# What is the best site for Air Tickets? Procedure for cancellation ?



## kool (Nov 6, 2011)

Hi guys, 
I've never traveled via flight before. So want to know so many things about Domestic Flights. I want to book cheapest 2-way return ticket from Patna-Bangalore on 2nd-8th Feb 2012. There so many sites like goibibo, makemytrip, cleartrip, ezeego etc offering discounts and cashback offer. But before booking any tickets *i want know these things:*

1) If i want to cancel flight 1 or 2 day before departure, then how much they gonna refund my money, if ticket costs: Rs.4000 (base fare= Rs.800). 

2) On some sites like ezeego offering 100% cash back on base fare. , what after getting Rs.800 cashback, if i cancel my ticket. how much they will refund? 

3) What is the meaning  of *Partially Refundable and Refundable ? *


*For example:*

Here is the detail of ezeego ticket fare
Patna to Bangalore - Indigo 6E 342 | Bangalore to Patna - Indigo 6E 339
*Rs 1600 (Fare) + 5910 (Fees) + 10 (Service tax) + 410 (Surcharges) = Total: Rs 7930*


----------



## Sarath (Nov 6, 2011)

I was charged 750 to 1000 for cancellation or date change. Same for both. 

All websites offer similar rates actually. I can vouch for makemytrip, yatra and makemytrip (got discount for this once )

You always get charged for cancellation.


----------



## kool (Nov 6, 2011)

Sarath said:


> I was charged 750 to 1000 for cancellation or date change. Same for both.
> 
> All websites offer similar rates actually. I can vouch for makemytrip, yatra and makemytrip (got discount for this once )
> 
> You always get charged for cancellation.



any idea about this offer?   *www.ezeego1.co.in/static/images/offers/fortnight_lp_banners/Deal-of-the-Fortnight_Flights_Nov_LPTopic.jpg

Air Fare Refund Offers | Air Ticket Deals - Ezeego1


----------



## Sarath (Nov 6, 2011)

Looks good. They might be talking only about the base fare. 
I'm searching for the fine print. They might just offer you coupons for next purchase calling it cash back etc. See if it is instant cash back. Can't make out much from the information on that page alone.


----------



## kool (Nov 6, 2011)

Sarath said:


> Looks good. They might be talking only about the base fare.
> I'm searching for the fine print. They might just offer you coupons for next purchase calling it cash back etc. See if it is instant cash back. Can't make out much from the information on that page alone.
-------------------------
**Things to do:**
1 - Print the passage of the air ticket thread from "# What is the" up to and including "they will refund?".
2 - For each statement, say yes or no to whether it agrees with the air ticket thread, and quote the words from the thread that settle it: (a) The first poster has flown on domestic flights before. (b) Sarath says he paid the same charge for a cancellation as for a date change. (c) The ezeego fare example includes Rs 10 in service tax.
3 - Write the next part of the air ticket thread, picking up right after its final line.
The data that comes next is from a different source than the air ticket thread.

**Record list:**
-------------------------
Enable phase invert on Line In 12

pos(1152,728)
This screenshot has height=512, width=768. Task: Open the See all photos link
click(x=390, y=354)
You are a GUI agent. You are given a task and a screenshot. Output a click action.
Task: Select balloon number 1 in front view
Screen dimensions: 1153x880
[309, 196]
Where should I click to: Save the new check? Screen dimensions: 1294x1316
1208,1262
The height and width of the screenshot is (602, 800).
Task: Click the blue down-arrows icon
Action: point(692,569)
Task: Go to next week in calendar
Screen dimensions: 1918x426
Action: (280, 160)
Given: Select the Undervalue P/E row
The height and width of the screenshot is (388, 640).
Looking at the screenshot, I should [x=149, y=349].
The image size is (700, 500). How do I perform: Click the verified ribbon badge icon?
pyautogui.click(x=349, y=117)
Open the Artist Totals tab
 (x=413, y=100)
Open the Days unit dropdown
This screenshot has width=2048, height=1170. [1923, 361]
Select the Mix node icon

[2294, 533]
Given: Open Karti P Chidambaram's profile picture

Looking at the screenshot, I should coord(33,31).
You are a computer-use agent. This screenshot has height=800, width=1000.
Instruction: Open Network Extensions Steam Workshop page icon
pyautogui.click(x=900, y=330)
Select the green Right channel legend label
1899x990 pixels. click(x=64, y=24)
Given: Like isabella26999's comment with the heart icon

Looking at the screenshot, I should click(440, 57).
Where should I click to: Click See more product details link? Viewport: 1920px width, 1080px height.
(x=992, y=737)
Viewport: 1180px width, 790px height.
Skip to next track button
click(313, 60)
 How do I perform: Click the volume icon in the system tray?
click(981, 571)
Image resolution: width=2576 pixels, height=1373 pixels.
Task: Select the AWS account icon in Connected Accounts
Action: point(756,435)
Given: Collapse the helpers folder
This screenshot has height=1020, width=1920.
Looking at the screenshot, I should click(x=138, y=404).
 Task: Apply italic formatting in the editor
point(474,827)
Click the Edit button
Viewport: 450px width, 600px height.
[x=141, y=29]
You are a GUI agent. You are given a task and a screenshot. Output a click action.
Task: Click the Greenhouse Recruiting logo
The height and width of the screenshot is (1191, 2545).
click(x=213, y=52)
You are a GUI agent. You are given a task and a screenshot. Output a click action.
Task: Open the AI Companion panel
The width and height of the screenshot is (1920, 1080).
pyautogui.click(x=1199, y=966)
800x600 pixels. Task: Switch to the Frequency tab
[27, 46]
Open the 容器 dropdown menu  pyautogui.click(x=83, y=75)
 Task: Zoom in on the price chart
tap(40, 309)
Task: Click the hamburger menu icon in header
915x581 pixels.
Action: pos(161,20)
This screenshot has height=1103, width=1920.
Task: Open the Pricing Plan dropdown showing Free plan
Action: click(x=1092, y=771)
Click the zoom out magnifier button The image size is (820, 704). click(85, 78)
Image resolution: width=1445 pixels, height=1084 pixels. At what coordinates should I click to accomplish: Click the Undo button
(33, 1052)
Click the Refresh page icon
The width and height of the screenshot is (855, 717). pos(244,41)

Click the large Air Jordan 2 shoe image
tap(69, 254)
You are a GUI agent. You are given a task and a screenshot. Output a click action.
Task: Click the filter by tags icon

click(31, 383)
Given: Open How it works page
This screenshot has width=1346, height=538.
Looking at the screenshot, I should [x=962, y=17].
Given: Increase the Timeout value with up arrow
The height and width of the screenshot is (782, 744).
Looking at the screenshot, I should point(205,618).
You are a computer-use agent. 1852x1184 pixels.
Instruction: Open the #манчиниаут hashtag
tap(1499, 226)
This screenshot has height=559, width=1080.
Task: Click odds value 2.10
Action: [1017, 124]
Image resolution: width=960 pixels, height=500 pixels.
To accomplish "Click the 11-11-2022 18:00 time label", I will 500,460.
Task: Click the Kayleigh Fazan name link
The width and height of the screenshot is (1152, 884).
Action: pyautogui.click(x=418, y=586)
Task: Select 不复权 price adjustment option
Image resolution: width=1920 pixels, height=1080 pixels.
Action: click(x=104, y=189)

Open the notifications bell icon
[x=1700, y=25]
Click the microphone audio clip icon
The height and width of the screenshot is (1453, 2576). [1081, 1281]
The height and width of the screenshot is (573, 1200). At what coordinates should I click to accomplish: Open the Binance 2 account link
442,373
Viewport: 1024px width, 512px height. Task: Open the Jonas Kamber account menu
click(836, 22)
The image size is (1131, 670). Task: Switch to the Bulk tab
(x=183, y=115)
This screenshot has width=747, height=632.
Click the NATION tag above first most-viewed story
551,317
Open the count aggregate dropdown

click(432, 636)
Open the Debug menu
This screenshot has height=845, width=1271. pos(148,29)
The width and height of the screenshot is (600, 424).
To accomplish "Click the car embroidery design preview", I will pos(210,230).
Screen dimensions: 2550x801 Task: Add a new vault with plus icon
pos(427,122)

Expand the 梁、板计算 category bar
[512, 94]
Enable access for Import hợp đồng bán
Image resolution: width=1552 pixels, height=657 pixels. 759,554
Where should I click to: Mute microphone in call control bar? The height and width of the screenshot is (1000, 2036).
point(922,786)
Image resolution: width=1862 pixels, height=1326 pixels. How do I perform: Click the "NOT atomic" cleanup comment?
-------------------------
**The answers:**
1 -
# What is the best site for Air Tickets? Procedure for cancellation ?



## kool (Nov 6, 2011)

Hi guys, 
I've never traveled via flight before. So want to know so many things about Domestic Flights. I want to book cheapest 2-way return ticket from Patna-Bangalore on 2nd-8th Feb 2012. There so many sites like goibibo, makemytrip, cleartrip, ezeego etc offering discounts and cashback offer. But before booking any tickets *i want know these things:*

1) If i want to cancel flight 1 or 2 day before departure, then how much they gonna refund my money, if ticket costs: Rs.4000 (base fare= Rs.800). 

2) On some sites like ezeego offering 100% cash back on base fare. , what after getting Rs.800 cashback, if i cancel my ticket. how much they will refund?

2 -
(a) No: "I've never traveled via flight before."
(b) Yes: "I was charged 750 to 1000 for cancellation or date change. Same for both."
(c) Yes: "10 (Service tax)"

3 -
Buddy they are saying to refund money after 7 days to account.

Read here... and plz tell me what they mean...
*Terms and Conditions - {Deal of the Fortnight} - Get 100% Refund**




    *This offer is valid for Indian citizens only.
    *This offer is Not Valid for bookings made by Travel Agents or Affiliate partners.
    *This offer is valid for domestic air tickets booked on Select Airlines through Ezeego One Travel & Tours Ltd. between 01st November and 15th November 2011.
    *This offer is not valid for travel on or between 22nd December 2011 and 02nd January 2012.
    Offer is valid for bookings made using your Master / Visa Credit & Debit Cards and Net Banking only. Payments made through Oxicash / Paymate or Cash on Delivery options are not eligible under the offer.
    *Bookings have to be made online on our website Cheap Flights & Air Tickets Booking | Low Cost Air Fares & Deals | India & International Flights - Ezeego1 or by calling our 24x7 Customer Service Team on 1800 209 0800 (Toll Free) or 098675 65900 (GSM)
    *Book your tickets at least 45 days ahead of your travel date and get 100% Refund of the base fare only. Offer applicable only on tickets booked on *Air India (AI only), Go Air, IndiGo, Jet Airways, Kingfisher Airlines and SpiceJet.*
    *For tickets booked within 45 days of the date of travel, get Flat Rs. 350 cashback. Offer applicable only on tickets booked on SpiceJet and Jet Airways.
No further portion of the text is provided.